» **Supplied entries**
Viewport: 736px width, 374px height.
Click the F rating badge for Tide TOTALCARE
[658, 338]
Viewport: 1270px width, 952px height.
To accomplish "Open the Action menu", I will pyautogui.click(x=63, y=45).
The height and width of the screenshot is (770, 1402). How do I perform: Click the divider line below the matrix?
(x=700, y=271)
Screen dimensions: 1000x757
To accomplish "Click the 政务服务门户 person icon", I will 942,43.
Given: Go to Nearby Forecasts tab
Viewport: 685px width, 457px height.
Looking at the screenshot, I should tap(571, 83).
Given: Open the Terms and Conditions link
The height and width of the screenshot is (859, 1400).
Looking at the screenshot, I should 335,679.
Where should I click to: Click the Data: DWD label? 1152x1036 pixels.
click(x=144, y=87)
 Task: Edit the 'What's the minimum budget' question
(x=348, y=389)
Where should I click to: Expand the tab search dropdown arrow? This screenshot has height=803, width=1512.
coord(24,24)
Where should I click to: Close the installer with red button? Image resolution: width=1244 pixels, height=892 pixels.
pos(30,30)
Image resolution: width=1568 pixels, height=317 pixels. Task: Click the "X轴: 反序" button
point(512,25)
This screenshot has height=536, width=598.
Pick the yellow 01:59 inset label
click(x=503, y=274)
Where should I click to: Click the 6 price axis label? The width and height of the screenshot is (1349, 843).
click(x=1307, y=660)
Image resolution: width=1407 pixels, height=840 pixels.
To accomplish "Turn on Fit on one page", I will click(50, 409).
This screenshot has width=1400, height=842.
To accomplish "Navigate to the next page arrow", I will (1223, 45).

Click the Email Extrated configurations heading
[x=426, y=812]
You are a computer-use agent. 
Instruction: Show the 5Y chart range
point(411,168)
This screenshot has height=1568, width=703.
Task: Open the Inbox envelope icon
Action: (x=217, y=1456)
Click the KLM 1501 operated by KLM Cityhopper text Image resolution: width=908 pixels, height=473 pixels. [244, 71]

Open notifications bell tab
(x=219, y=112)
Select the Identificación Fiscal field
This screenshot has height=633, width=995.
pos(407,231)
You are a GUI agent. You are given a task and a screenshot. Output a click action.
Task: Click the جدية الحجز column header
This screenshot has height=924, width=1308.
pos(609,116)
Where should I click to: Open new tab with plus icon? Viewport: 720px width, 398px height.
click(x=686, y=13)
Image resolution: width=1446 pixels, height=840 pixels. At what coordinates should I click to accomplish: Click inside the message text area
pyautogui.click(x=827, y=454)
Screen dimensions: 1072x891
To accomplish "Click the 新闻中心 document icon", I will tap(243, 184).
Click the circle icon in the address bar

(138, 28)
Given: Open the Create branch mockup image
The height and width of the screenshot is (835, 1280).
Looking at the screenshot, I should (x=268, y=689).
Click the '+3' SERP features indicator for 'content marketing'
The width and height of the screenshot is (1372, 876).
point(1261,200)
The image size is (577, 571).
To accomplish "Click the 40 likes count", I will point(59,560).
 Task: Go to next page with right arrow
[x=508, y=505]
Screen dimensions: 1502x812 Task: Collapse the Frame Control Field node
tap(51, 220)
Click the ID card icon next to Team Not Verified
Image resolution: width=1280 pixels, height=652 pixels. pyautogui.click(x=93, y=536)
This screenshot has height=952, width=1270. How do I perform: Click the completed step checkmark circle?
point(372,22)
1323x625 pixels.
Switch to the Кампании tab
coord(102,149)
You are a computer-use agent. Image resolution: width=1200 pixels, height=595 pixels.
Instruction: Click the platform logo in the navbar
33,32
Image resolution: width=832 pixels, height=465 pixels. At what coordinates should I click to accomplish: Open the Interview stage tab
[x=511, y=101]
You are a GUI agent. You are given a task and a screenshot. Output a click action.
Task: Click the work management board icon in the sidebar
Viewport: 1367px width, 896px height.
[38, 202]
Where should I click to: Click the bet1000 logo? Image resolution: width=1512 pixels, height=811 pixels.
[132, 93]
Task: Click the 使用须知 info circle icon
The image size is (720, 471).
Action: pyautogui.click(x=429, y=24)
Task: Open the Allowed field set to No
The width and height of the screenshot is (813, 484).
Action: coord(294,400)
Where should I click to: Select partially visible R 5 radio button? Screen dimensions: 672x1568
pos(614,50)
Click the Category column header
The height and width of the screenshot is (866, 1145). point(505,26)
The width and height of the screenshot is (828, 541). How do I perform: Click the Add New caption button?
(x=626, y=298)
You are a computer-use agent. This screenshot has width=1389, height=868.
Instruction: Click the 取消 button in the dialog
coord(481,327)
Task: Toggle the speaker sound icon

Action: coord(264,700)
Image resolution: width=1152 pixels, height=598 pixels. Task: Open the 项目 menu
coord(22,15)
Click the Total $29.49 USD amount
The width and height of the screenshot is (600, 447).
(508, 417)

» **Stated problem**
Format the data from the start through the line containing "Looking at the screenshot, I should tap(571, 83).", inclusive, as a two-column CSV with the headers input and output. Give one row for each pair of text and its answer, and put each value in a single quoted field with any line breaks replaced by spaces.

» **Answer to the task**
input,output
"Viewport: 736px width, 374px height. Click the F rating badge for Tide TOTALCARE","[658, 338]"
"Viewport: 1270px width, 952px height. To accomplish ""Open the Action menu"",","I will pyautogui.click(x=63, y=45)."
"The height and width of the screenshot is (770, 1402). How do I perform: Click the divider line below the matrix?","(x=700, y=271)"
"Screen dimensions: 1000x757 To accomplish ""Click the 政务服务门户 person icon"",","I will 942,43."
"Given: Go to Nearby Forecasts tab Viewport: 685px width, 457px height.","Looking at the screenshot, I should tap(571, 83)."